L'urgence d'une politique industrielle au Québec
MONTRÉAL, le 22 août 2026 /CNW/ -- Le Syndicat des Métallos presse l'actuel gouvernement du Québec ainsi que tous les candidats aux prochaines élections, de mettre le cap sur une politique industrielle cohérente et de prendre les moyens pour sauvegarder les emplois menacés par la guerre tarifaire, de concert avec le fédéral.
Les Métallos seront très attentifs aux mesures de soutien d'urgence annoncées dans les prochains jours. Elles devront atteindre leur cible ultime, soit les travailleur.euse.s affecté.e.s. Les premiers signaux d'un ralentissement économique se font sentir et l'entrée en vigueur de nouveaux tarifs ne peut qu'alourdir la tendance, observe le Syndicat, qui appelle de ses vœux une politique industrielle plus vigoureuse de la part des gouvernements.
« Ces dernières années, le gouvernement du Québec s'est acharné à casser du sucre sur le dos des travailleur.euse.s et de leur syndicats. On a plutôt besoin d'une collaboration pour que le Québec se dote d'une politique industrielle. Il en va de la résilience de notre économie. À l'aube des élections, les partis doivent s'engager pour assurer l'avenir des bons emplois au Québec et travailler de concert en ce sens avec les organisations syndicales représentant les travailleur.euse.s », souligne le directeur québécois des Métallos, Nicolas Lapierre.
Le Québec doit faire davantage avec les ressources naturelles que sont le bois, l'aluminium, l'acier et nos autres minerais stratégiques et le gouvernement doit donner l'impulsion en ce sens, soulignent les Métallos. « Ça commence par s'assurer qu'on utilise notre bois, notre acier et notre aluminium et tout ce qui est produit ici, dans les contrats publics et les projet financés par les différents paliers de gouvernement. On ne veut plus voir des ponts construits avec de l'acier étranger », renchérit Nicolas Lapierre.

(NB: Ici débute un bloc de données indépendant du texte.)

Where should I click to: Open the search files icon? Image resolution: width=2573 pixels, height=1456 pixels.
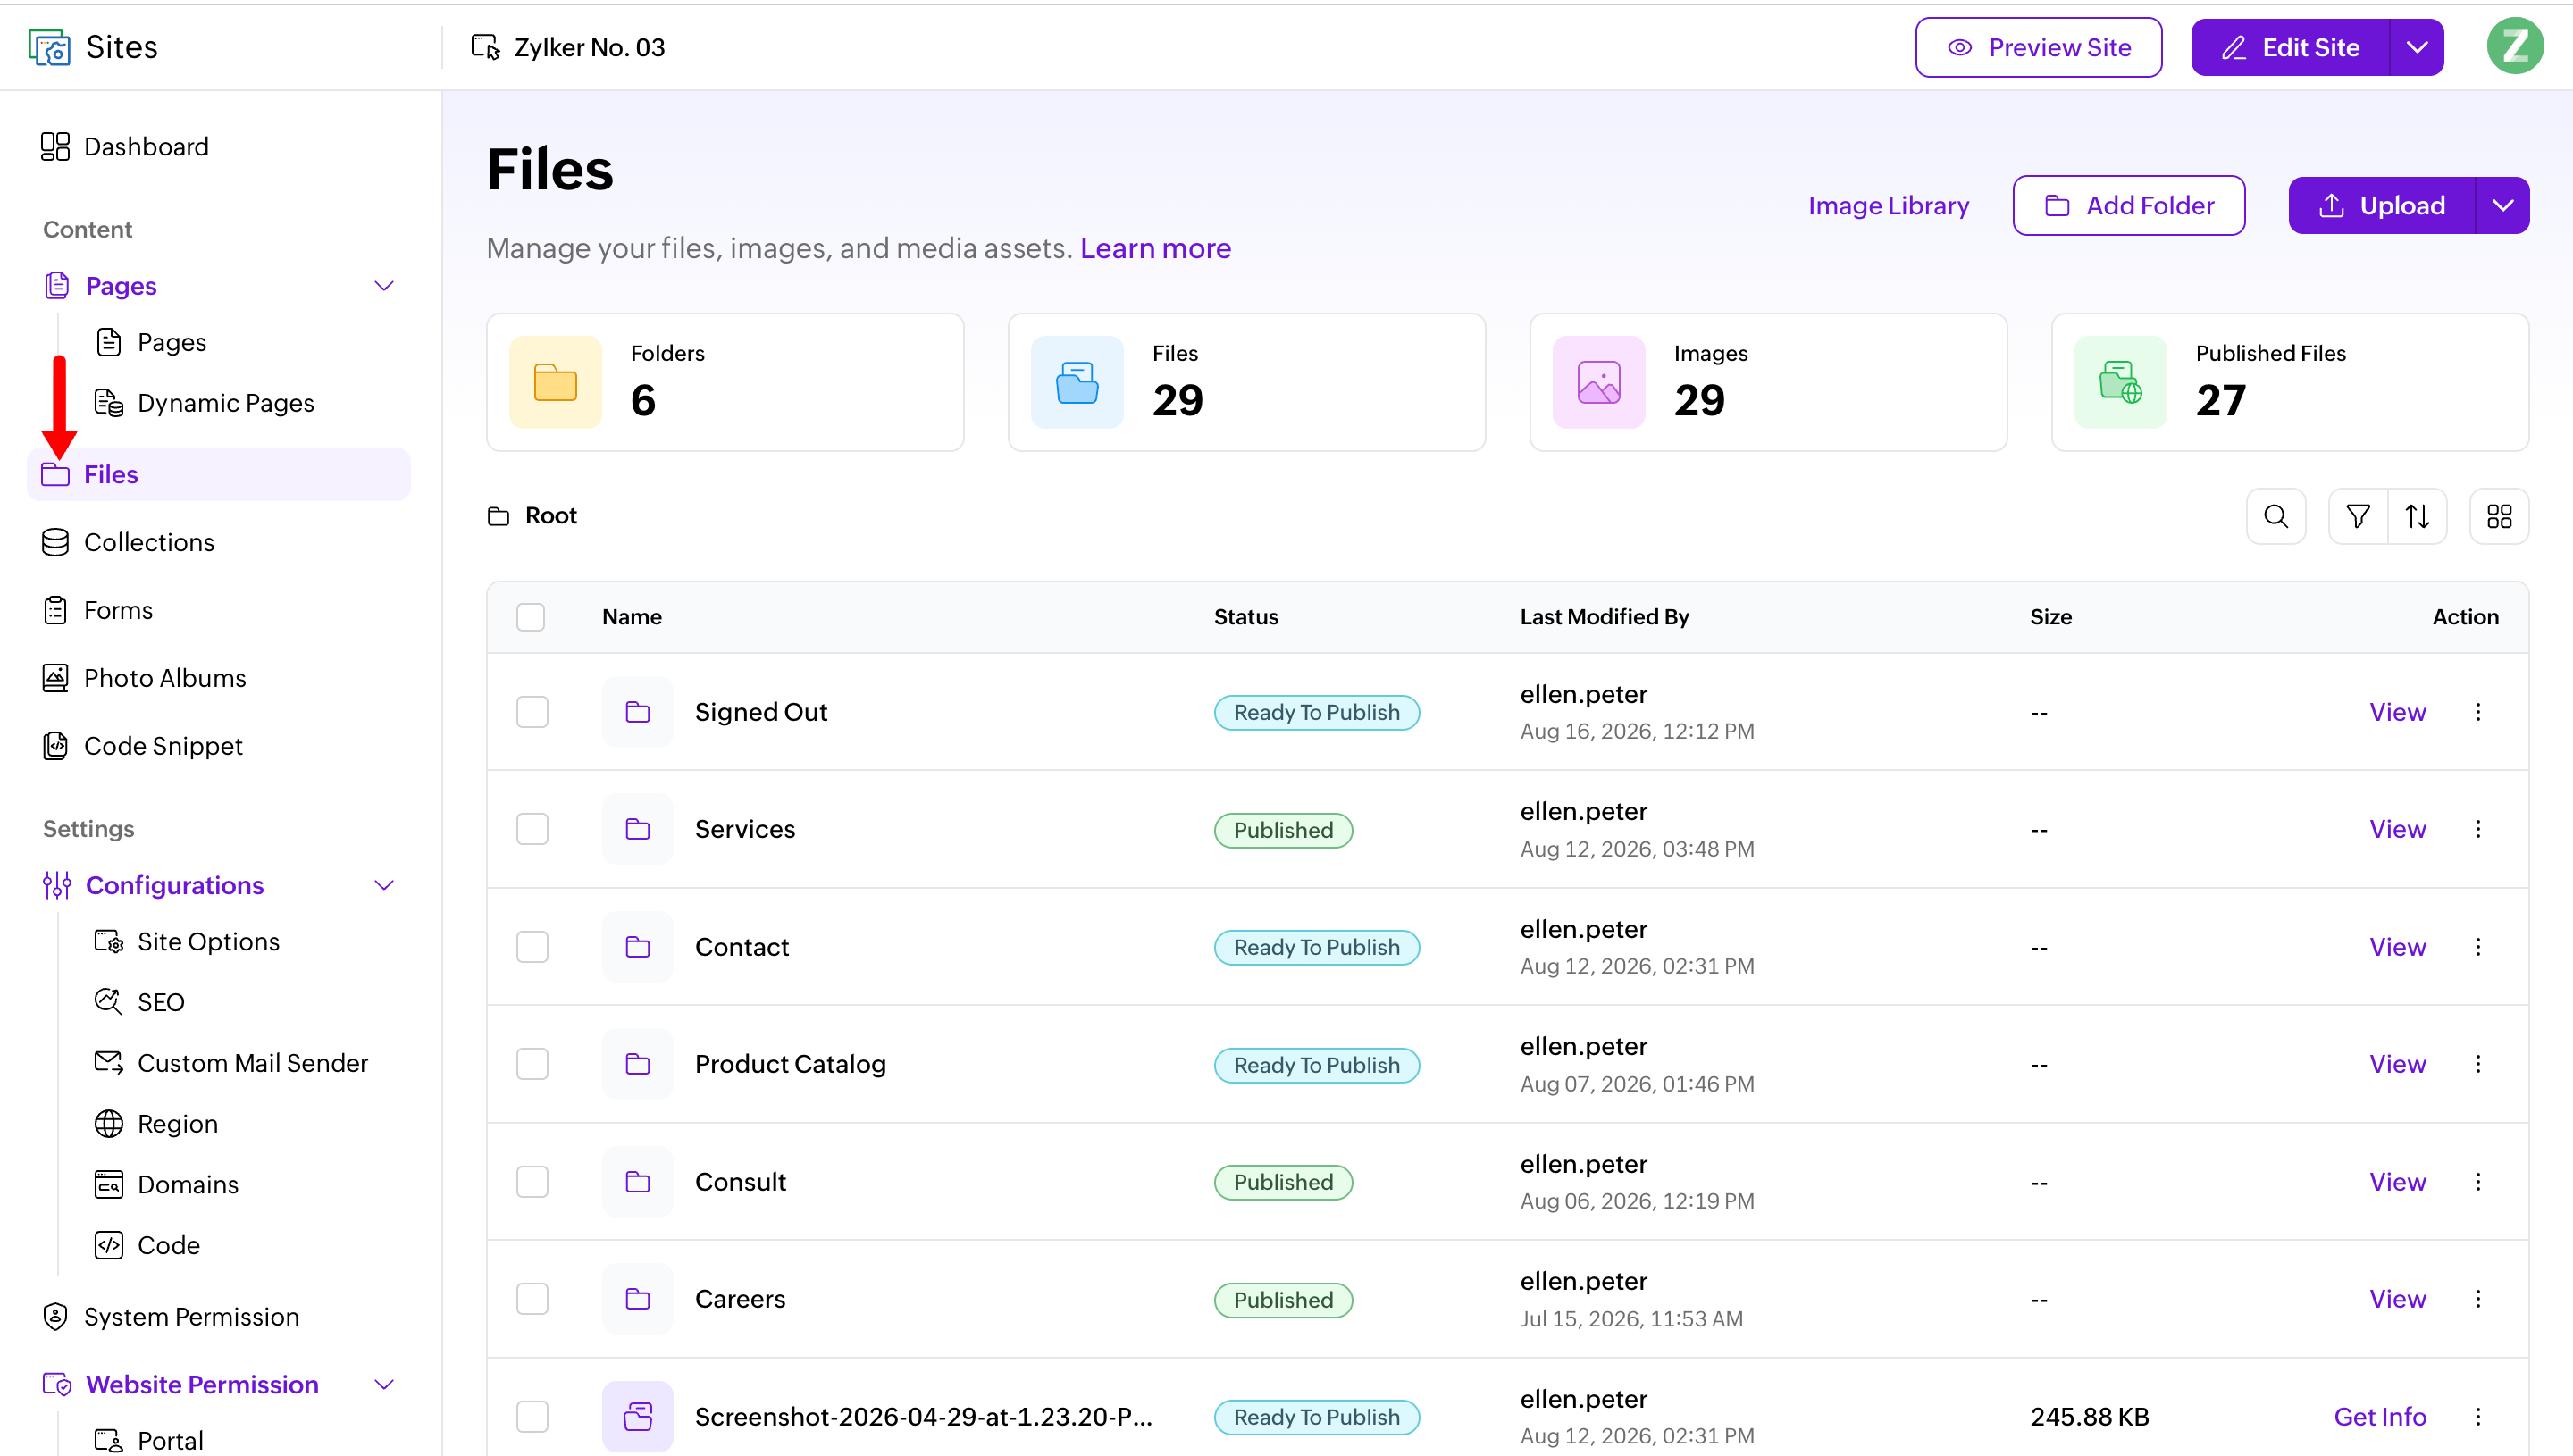(x=2275, y=516)
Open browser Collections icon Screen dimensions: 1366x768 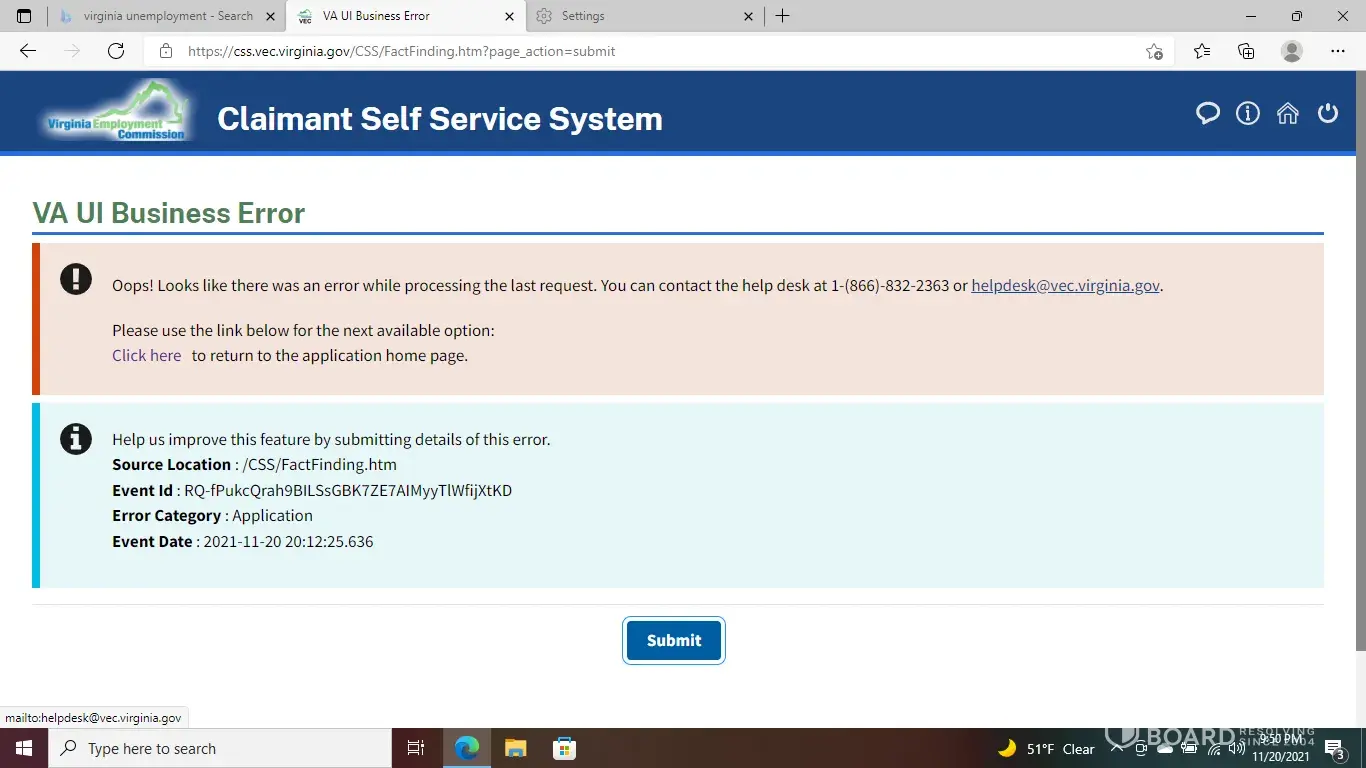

Les Métallos demandent aux autorités de redoubler d'ardeur devant le dumping sur le marché local de produits en provenance de pays aux pratiques commerciales déloyales. « C'est pas normal qu'il soit pratiquement impossible d'acheter dans nos quincailleries des boulons fabriqués ici, alors que nos membres à Marieville en fabriquent et qu'en plus ils sont de qualité. Il faut surveiller nos frontières pour empêcher d'être inondés par les produits qui ont plus de difficulté à entrer aux États-Unis », poursuit Nicolas Lapierre.
« Il faut faire converger nos différents leviers pour que chaque dollar investi au Québec, chaque subvention gouvernementale, chaque crédit d'impôt, chaque dépense en infrastructure, chaque contrat d'électricité avantageux soit assorti d'exigences en matière de maintien et de création d'emploi au Québec. L'économie, en bout de ligne, ce sont des hommes et des femmes qui travaillent ici, font vivre leur famille, consomment ici. C'est pour eux et elles qu'il faut réfléchir à une politique industrielle pour maximiser les retombées économiques ici », conclut le directeur québécois des Métallos, Nicolas Lapierre, qui invite par ailleurs le gouvernement fédéral à renforcer les programmes d'assurance emploi et à pérenniser les mesures temporaires déjà mises en place, notamment quant au travail partagé.
Le Syndicat des Métallos, affilié à la FTQ, est le plus important syndicat du secteur privé au Québec. Il regroupe plus de 60 000 travailleurs et travailleuses de tous les secteurs économiques.